CXO is an abbreviation for a top-level officer within a company, where the “X” could stand for, inter alia, “Executive,” “Operations,” “Marketing,” “Privacy,” “Security” or “Risk”.
Data Model (DM) can be a model that organizes data elements and determines the structure of data.
Enterprise risk management (ERM) in business includes the methods and processes used by organizations to identify, assess, manage, and mitigate risks and identify opportunities to support the achievement of business objectives.
Exponentiation is a mathematical operation, written as bn, involving two numbers, the base b and the exponent or power n, and pronounced as “b raised to the power of n”. When n is a positive integer, exponentiation corresponds to repeated multiplication of the base: that is, bnis the product of multiplying n bases.
Google Cloud Platform (GCP) is a suite of cloud computing services that runs on the same infrastructure that Google uses internally for its end-user products.
Internet of things (IoT) describes the network of physical objects that are embedded with sensors, software, and other technologies for the purpose of connecting and exchanging data with other devices and systems over the Internet.
Machine Learning can be the application of AI in a way that allows the system to learn for itself through repeated iterations. It can involve the use of algorithms to parse data and learn from it. Machine learning is a type of artificial intelligence (AI) that provides computers with the ability to learn without being explicitly programmed. Machine learning focuses on the development of computer programs that can teach themselves to grow and change when exposed to new data. Example machine learning techniques that can be used herein include, inter alia: decision tree learning, association rule learning, artificial neural networks, inductive logic programming, support vector machines, clustering, Bayesian networks, reinforcement learning, representation learning, similarity, and metric learning, and/or sparse dictionary learning.
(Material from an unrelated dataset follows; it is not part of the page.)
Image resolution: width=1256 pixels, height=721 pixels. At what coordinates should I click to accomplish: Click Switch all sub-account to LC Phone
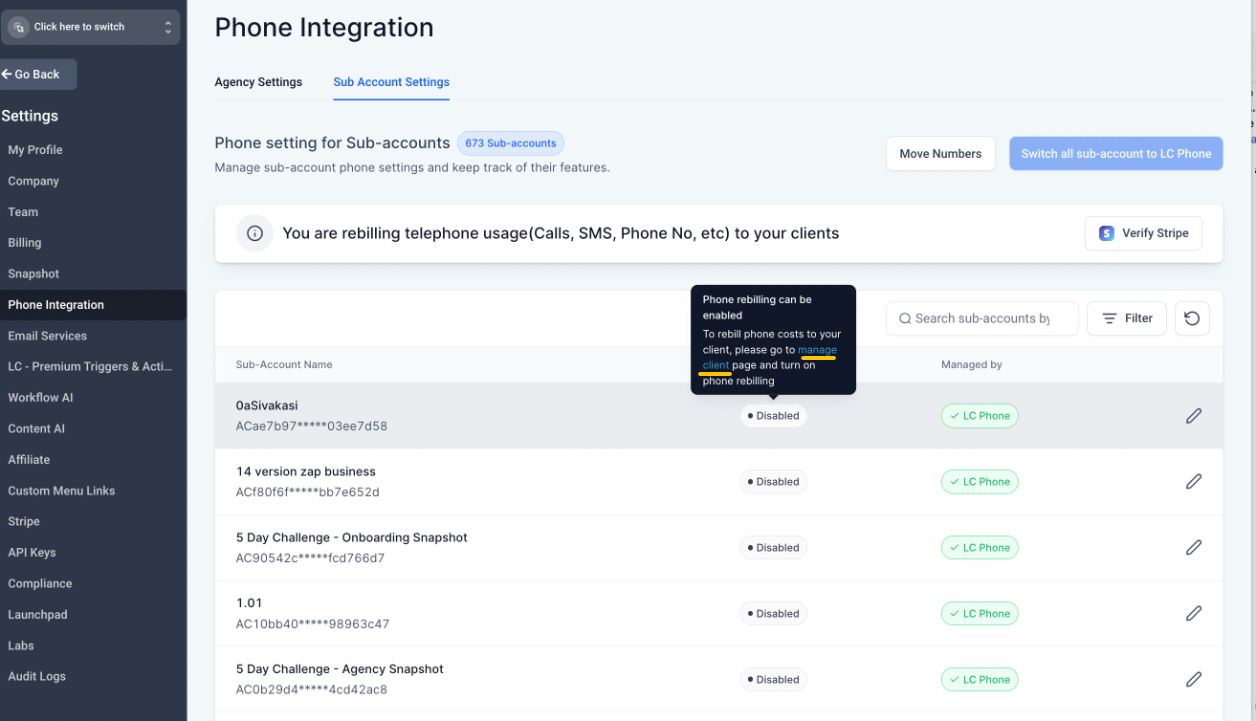pos(1116,153)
Natural-language generation (NLG) can be a software process that transforms structured data into natural language. NLG can be used to produce long form content for organizations to automate custom reports. NLG can produce custom content for a web or mobile application. NLG can be used to generate short blurbs of text in interactive conversations (e.g. with a chatbot-type system, etc.) which can be read out by a text-to-speech system.
Network interface controller (NIC) is a computer hardware component that connects a computer to a computer network.
Neural network is an artificial neural network composed of artificial neurons or nodes.
Neural Network Processing Unit (NNPU) is a specialized hardware accelerator and/or computer system designed to accelerate specified artificial neural networks.
Predictive Analytics includes the finding of patterns from data using mathematical models that predict future outcomes. Predictive Analytics encompasses a variety of statistical techniques from data mining, predictive modeling, and machine learning, that analyze current and historical facts to make predictions about future or otherwise unknown events. In business, predictive models exploit patterns found in historical and transactional data to identify risks and opportunities. Models can capture relationships among many factors to allow assessment of risk or potential risk associated with a particular set of conditions, guiding decision-making for candidate transactions.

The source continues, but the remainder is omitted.